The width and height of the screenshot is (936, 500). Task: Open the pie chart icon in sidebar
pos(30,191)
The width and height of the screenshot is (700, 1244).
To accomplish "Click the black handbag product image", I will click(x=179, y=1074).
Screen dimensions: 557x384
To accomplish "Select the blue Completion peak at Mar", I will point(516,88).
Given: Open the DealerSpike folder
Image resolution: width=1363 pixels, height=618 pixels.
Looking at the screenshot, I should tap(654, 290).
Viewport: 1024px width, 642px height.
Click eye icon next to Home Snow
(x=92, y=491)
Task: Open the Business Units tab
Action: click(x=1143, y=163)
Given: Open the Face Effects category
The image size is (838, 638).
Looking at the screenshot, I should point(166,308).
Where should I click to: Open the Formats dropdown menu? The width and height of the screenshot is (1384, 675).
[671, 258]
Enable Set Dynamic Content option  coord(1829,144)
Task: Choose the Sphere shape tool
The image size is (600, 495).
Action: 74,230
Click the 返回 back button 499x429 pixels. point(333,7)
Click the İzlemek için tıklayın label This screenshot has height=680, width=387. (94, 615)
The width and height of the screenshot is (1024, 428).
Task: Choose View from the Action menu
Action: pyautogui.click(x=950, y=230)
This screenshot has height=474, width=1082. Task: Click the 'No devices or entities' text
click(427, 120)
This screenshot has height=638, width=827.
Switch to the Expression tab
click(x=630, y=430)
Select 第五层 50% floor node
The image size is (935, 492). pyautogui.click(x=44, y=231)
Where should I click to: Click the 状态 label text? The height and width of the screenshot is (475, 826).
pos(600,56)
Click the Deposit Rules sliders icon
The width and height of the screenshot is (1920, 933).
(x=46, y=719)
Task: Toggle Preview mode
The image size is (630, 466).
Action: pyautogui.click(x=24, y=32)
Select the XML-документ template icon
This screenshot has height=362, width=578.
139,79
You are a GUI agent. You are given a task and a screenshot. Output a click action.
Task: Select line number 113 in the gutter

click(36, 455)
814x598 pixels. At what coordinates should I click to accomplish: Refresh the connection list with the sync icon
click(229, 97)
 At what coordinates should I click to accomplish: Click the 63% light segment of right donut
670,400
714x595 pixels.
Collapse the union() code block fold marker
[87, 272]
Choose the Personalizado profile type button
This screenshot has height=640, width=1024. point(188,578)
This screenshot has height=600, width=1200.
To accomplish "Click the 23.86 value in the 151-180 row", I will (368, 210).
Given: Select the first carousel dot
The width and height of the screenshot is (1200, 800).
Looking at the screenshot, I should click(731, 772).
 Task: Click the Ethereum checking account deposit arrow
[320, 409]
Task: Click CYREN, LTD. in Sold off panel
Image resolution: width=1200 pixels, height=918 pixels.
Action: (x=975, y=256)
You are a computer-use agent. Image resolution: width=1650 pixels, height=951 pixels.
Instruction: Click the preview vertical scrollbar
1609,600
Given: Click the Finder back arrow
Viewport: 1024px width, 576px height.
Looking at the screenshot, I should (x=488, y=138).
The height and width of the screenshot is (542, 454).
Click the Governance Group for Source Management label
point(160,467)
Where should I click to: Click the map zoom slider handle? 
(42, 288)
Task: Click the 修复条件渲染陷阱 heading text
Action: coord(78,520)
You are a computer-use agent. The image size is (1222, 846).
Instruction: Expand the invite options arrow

- - - - -

TO DO: So that nothing is lost, retype every entry in the listing above exactly.

THE COMPLETED TASK:
The width and height of the screenshot is (936, 500). Task: Open the pie chart icon in sidebar
pos(30,191)
The width and height of the screenshot is (700, 1244).
To accomplish "Click the black handbag product image", I will click(x=179, y=1074).
Screen dimensions: 557x384
To accomplish "Select the blue Completion peak at Mar", I will point(516,88).
Given: Open the DealerSpike folder
Image resolution: width=1363 pixels, height=618 pixels.
Looking at the screenshot, I should tap(654, 290).
Viewport: 1024px width, 642px height.
Click eye icon next to Home Snow
(x=92, y=491)
Task: Open the Business Units tab
Action: click(x=1143, y=163)
Given: Open the Face Effects category
The image size is (838, 638).
Looking at the screenshot, I should point(166,308).
Where should I click to: Open the Formats dropdown menu? The width and height of the screenshot is (1384, 675).
[671, 258]
Enable Set Dynamic Content option  coord(1829,144)
Task: Choose the Sphere shape tool
The image size is (600, 495).
Action: 74,230
Click the 返回 back button 499x429 pixels. point(333,7)
Click the İzlemek için tıklayın label This screenshot has height=680, width=387. (94, 615)
The width and height of the screenshot is (1024, 428).
Task: Choose View from the Action menu
Action: pyautogui.click(x=950, y=230)
This screenshot has height=474, width=1082. Task: Click the 'No devices or entities' text
click(427, 120)
This screenshot has height=638, width=827.
Switch to the Expression tab
click(x=630, y=430)
Select 第五层 50% floor node
The image size is (935, 492). pyautogui.click(x=44, y=231)
Where should I click to: Click the 状态 label text? The height and width of the screenshot is (475, 826).
pos(600,56)
Click the Deposit Rules sliders icon
The width and height of the screenshot is (1920, 933).
(x=46, y=719)
Task: Toggle Preview mode
The image size is (630, 466).
Action: pyautogui.click(x=24, y=32)
Select the XML-документ template icon
This screenshot has height=362, width=578.
139,79
You are a GUI agent. You are given a task and a screenshot. Output a click action.
Task: Select line number 113 in the gutter

click(36, 455)
814x598 pixels. At what coordinates should I click to accomplish: Refresh the connection list with the sync icon
click(229, 97)
 At what coordinates should I click to accomplish: Click the 63% light segment of right donut
670,400
714x595 pixels.
Collapse the union() code block fold marker
[87, 272]
Choose the Personalizado profile type button
This screenshot has height=640, width=1024. point(188,578)
This screenshot has height=600, width=1200.
To accomplish "Click the 23.86 value in the 151-180 row", I will (368, 210).
Given: Select the first carousel dot
The width and height of the screenshot is (1200, 800).
Looking at the screenshot, I should click(731, 772).
 Task: Click the Ethereum checking account deposit arrow
[320, 409]
Task: Click CYREN, LTD. in Sold off panel
Image resolution: width=1200 pixels, height=918 pixels.
Action: (x=975, y=256)
You are a computer-use agent. Image resolution: width=1650 pixels, height=951 pixels.
Instruction: Click the preview vertical scrollbar
1609,600
Given: Click the Finder back arrow
Viewport: 1024px width, 576px height.
Looking at the screenshot, I should (x=488, y=138).
The height and width of the screenshot is (542, 454).
Click the Governance Group for Source Management label
point(160,467)
Where should I click to: Click the map zoom slider handle? 
(42, 288)
Task: Click the 修复条件渲染陷阱 heading text
Action: coord(78,520)
You are a computer-use agent. The image size is (1222, 846).
Instruction: Expand the invite options arrow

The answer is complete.